I would work backwards from a project/interest and pick a high-level language where it's easy to get a good enough solution and create something that feels like an accomplishment. I would want to teach both programming as well as the joy of programming.
> Javascript and webdev is also a decent option since you can build such interesting and shareable web apps quickly, but the frameworks and scaffolding can be intimidating and painful.
JavaScript can be a great choice for some people as long as you don't try to build a production-level web app from the get go. Start them with a bare HTML file loaded up in the browser and only scale up from there when they start actually having the problems that the scaffolding is designed to solve.
I believe there are plenty of languages better than Python to start programming. Python provides zero interesting or unique ways to look at the world. It's like starting to teach dance with TikTok dances.

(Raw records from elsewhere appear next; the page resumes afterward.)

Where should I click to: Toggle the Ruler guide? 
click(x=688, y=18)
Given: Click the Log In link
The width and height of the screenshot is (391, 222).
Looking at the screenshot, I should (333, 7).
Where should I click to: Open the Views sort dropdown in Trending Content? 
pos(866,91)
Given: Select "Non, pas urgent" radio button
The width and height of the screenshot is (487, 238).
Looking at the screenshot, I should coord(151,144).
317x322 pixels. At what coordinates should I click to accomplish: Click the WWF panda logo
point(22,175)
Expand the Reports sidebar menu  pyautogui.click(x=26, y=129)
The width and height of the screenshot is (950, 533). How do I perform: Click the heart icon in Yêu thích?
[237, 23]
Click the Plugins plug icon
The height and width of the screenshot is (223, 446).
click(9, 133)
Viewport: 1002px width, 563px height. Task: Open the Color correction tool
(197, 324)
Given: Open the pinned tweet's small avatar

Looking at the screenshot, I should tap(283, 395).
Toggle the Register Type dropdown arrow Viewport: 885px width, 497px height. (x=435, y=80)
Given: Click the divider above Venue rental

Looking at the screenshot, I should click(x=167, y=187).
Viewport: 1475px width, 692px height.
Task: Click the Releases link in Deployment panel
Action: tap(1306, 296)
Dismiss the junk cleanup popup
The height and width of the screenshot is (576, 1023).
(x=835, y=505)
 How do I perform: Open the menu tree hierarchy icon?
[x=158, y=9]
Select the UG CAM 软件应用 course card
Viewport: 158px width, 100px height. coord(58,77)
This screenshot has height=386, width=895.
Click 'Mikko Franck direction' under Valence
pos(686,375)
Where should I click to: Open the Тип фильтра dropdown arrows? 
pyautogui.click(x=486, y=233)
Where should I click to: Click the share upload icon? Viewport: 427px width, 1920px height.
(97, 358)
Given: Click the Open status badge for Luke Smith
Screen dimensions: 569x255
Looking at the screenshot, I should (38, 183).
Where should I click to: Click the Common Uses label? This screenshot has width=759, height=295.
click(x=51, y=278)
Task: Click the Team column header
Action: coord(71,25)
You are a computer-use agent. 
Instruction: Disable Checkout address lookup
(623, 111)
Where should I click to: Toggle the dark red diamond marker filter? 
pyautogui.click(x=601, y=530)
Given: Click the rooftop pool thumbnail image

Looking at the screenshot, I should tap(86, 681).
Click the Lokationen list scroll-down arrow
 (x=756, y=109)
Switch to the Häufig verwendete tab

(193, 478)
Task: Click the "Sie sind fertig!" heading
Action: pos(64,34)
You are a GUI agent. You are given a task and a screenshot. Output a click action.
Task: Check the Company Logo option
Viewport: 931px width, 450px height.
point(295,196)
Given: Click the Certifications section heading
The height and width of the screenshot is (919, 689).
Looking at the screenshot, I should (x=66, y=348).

Even if that was the case, it might actually be desirable. I think you can't appreciate the uniqueness in the other cases if you haven't met the general purpose mainstream.
Javascript and webdev is also a decent option since you can build such interesting and shareable web apps quickly, but the frameworks and scaffolding can be intimidating and painful.
I would work backwards from a project/interest and pick a high-level language where it's easy to get a good enough solution and create something that feels like an accomplishment. I would want to teach both programming as well as the joy of programming.